A single number is required: how many lines in the entries hold the word "filter".

**** THE INPUT

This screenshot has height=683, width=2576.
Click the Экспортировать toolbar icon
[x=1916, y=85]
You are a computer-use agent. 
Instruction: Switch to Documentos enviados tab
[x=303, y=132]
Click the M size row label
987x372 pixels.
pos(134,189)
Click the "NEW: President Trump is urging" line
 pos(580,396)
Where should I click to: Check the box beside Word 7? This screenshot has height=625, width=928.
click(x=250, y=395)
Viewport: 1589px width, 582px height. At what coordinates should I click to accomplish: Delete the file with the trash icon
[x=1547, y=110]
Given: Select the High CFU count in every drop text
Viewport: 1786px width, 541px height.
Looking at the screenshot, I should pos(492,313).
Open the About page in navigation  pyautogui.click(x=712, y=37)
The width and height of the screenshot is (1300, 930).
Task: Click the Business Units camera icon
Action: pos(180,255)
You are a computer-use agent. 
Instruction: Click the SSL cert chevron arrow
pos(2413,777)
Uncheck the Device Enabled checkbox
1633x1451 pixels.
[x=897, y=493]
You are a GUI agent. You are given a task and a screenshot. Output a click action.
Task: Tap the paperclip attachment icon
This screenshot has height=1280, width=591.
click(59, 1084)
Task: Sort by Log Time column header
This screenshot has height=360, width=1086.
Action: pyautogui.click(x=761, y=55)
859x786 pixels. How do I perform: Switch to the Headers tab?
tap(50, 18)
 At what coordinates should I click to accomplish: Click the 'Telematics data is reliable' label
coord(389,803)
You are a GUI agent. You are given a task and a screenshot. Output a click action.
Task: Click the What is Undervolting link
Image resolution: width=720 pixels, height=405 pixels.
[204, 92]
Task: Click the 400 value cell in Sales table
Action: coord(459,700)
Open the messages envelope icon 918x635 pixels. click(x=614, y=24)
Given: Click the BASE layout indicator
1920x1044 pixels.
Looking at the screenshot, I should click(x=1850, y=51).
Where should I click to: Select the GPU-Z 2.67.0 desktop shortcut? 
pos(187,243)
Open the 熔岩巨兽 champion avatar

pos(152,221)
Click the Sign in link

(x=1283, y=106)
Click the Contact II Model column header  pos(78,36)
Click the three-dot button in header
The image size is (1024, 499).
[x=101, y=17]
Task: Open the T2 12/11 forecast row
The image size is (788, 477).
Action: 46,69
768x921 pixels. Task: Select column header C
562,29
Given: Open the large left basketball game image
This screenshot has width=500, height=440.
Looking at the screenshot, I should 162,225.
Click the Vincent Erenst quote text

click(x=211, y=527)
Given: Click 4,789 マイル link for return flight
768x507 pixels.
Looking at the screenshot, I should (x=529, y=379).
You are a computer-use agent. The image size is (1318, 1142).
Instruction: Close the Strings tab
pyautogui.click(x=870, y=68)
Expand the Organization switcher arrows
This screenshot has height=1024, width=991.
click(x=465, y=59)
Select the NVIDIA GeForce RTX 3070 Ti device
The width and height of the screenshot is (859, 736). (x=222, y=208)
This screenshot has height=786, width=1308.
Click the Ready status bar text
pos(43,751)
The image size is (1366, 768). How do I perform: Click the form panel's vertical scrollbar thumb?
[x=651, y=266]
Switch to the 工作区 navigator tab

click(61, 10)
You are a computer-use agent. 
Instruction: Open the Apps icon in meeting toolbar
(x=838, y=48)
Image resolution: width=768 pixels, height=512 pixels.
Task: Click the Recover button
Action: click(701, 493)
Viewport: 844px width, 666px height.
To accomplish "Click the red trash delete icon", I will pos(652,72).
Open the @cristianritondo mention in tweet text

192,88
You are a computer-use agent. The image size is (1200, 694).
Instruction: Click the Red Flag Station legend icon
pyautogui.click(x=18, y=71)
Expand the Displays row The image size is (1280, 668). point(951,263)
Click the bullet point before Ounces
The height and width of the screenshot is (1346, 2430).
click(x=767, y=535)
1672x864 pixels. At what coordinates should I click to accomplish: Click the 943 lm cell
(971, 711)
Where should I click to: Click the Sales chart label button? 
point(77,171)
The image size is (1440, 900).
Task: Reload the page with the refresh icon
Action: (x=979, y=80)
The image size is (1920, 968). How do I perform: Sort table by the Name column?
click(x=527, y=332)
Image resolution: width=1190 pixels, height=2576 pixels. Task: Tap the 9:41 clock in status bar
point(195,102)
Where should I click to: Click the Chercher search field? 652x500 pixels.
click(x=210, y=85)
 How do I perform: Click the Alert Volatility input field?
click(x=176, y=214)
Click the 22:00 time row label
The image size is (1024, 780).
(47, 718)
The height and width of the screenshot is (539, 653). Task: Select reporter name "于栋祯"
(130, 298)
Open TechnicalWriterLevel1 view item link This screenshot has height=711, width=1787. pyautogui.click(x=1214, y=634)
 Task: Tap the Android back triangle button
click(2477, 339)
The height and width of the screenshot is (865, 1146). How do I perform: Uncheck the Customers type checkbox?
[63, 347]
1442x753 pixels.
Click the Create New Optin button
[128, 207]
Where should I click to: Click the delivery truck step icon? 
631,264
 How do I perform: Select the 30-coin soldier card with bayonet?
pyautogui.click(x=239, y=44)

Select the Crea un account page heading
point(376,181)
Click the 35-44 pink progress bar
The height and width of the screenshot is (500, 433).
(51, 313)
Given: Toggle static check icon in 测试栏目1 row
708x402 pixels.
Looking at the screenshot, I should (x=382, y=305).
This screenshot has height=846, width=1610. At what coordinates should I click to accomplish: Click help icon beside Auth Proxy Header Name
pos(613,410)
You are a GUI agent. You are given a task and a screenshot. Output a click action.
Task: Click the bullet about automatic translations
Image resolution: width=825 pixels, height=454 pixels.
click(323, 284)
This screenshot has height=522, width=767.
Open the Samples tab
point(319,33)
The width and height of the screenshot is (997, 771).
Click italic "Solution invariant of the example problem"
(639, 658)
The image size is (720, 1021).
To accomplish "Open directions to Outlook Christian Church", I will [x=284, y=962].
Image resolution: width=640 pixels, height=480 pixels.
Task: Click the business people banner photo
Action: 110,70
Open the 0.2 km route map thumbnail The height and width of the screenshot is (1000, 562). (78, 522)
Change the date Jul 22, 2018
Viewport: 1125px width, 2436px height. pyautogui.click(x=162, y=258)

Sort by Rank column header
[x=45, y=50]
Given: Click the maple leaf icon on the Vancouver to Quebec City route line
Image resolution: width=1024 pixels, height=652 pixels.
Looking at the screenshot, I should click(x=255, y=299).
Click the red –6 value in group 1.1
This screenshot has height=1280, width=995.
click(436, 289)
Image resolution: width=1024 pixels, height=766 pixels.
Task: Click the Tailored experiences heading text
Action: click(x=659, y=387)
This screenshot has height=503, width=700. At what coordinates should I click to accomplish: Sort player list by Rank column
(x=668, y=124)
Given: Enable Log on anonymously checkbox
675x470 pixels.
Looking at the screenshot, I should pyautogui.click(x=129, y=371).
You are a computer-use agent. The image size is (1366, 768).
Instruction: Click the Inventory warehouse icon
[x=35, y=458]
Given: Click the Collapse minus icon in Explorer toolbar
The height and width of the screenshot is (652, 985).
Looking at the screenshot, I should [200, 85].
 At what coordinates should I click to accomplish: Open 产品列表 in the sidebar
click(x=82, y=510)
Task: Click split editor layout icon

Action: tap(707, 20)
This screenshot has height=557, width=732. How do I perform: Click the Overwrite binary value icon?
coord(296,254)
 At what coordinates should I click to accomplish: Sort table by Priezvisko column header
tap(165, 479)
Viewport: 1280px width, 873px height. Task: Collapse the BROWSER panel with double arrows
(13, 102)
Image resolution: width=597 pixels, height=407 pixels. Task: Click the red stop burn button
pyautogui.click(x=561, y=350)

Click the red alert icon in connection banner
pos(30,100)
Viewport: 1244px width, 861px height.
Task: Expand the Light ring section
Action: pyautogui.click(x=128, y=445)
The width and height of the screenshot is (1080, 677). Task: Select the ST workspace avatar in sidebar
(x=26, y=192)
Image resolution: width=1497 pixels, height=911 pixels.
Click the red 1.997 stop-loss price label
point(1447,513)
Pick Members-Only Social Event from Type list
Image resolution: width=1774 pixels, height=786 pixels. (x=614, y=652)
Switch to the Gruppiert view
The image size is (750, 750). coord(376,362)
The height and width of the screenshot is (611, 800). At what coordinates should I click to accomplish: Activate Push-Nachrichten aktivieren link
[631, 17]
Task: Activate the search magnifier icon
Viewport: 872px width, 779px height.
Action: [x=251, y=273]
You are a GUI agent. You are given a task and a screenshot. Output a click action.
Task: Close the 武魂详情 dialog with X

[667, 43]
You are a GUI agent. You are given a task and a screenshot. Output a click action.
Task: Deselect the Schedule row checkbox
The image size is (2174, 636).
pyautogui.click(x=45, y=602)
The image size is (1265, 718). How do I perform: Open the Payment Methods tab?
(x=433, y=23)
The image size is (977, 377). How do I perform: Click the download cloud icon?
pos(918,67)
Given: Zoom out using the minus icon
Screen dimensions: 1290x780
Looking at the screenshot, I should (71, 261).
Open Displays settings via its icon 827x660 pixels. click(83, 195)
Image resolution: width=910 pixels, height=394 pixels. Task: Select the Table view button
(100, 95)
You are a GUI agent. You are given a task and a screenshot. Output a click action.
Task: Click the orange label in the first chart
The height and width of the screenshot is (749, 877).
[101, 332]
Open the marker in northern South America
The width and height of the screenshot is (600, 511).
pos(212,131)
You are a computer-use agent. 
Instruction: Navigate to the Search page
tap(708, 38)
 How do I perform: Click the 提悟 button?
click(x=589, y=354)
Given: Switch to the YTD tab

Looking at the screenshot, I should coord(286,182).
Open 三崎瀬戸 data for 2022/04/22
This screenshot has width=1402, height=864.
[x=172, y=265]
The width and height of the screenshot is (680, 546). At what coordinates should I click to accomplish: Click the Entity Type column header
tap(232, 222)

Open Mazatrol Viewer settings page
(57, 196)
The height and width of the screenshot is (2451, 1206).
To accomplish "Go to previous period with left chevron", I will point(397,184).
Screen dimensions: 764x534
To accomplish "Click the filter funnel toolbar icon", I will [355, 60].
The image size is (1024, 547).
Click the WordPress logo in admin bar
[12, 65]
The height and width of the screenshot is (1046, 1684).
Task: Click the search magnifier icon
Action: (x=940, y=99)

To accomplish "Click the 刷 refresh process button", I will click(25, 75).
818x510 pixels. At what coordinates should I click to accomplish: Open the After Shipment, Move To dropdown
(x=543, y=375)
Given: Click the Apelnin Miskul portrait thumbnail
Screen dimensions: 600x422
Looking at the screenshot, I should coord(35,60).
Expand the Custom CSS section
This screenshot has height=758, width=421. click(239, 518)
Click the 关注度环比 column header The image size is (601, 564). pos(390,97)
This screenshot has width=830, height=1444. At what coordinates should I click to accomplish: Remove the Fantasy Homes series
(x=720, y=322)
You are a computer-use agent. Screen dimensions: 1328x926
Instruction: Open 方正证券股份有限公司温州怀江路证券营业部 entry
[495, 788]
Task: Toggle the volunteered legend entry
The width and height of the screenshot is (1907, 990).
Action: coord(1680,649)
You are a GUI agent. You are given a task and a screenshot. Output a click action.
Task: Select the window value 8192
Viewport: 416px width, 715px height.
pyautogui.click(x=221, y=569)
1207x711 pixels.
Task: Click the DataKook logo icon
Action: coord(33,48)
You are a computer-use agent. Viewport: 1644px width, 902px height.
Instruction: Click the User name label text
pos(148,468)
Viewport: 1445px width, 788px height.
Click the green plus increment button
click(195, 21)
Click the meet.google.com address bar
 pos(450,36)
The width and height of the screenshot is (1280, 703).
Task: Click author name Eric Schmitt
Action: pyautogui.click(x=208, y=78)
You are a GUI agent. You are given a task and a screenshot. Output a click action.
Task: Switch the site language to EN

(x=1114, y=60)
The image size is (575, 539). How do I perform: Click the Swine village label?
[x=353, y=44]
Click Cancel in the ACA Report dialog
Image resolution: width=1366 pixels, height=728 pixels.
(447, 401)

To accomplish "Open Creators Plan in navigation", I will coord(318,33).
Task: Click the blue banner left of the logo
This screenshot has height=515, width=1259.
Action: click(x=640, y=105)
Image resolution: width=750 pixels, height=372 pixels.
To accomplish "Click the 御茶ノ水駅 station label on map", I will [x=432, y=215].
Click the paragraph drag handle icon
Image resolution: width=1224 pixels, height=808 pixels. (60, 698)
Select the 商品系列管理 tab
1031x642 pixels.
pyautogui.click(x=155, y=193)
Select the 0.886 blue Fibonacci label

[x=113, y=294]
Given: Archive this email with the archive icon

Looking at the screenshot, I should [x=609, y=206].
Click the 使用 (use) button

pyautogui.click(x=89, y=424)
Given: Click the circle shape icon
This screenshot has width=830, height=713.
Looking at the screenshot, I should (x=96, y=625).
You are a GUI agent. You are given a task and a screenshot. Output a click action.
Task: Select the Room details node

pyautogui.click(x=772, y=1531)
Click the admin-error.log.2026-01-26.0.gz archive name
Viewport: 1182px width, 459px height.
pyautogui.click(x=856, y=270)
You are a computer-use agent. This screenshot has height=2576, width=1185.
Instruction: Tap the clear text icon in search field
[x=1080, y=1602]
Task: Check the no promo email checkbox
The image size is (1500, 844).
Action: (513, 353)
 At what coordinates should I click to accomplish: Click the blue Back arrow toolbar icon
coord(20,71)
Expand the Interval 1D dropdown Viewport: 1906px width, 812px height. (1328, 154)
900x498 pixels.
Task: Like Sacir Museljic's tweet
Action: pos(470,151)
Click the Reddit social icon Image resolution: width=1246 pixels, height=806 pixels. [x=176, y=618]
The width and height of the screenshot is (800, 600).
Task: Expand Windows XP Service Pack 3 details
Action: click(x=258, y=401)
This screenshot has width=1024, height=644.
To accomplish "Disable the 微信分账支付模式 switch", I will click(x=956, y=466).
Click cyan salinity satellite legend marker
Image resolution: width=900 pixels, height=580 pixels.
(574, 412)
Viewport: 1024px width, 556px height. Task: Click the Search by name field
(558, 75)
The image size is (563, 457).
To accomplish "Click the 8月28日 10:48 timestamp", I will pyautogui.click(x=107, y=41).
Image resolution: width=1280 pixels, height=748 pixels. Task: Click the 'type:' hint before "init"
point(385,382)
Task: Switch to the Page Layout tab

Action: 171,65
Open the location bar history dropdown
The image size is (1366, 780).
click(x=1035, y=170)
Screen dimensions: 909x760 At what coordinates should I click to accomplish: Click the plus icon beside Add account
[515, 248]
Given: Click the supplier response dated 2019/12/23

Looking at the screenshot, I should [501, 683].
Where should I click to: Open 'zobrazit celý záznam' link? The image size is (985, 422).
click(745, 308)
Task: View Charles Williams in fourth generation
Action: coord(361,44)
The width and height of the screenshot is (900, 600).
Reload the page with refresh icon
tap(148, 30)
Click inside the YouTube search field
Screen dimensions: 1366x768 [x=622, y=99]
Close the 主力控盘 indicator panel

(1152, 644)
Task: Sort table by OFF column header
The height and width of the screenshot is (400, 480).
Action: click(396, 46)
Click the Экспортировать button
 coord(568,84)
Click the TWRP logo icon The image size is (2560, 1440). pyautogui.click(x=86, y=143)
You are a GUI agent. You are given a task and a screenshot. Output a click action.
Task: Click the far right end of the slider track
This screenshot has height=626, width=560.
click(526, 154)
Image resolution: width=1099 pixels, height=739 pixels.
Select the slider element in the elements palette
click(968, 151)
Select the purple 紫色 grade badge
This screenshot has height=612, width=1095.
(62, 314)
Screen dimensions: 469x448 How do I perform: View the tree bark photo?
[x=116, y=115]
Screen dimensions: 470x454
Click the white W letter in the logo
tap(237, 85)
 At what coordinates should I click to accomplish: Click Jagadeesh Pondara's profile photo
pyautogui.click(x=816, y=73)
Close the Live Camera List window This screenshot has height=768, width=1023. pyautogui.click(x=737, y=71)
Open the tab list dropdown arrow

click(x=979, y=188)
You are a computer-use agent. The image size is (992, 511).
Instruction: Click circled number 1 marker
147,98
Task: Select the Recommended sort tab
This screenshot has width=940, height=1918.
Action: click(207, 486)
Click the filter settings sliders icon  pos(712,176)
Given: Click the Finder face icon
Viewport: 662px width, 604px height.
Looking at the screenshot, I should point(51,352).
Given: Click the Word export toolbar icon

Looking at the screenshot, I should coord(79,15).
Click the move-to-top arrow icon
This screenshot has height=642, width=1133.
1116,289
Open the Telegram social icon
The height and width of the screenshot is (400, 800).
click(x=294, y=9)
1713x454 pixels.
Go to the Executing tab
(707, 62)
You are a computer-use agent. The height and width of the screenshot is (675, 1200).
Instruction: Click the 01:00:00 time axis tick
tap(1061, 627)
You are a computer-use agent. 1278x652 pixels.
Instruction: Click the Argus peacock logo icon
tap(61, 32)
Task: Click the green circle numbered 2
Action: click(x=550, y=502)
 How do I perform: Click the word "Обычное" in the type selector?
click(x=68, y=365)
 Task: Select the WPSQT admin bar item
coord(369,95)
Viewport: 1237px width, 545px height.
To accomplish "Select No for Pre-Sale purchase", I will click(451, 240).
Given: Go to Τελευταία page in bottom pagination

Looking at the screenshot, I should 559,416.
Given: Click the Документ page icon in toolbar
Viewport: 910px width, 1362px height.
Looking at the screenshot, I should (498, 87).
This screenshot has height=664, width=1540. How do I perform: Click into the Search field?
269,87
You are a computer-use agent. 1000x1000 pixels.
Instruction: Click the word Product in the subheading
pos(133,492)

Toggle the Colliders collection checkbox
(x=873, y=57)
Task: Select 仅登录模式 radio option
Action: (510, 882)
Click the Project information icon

********

• [ANSWER SPACE]: 2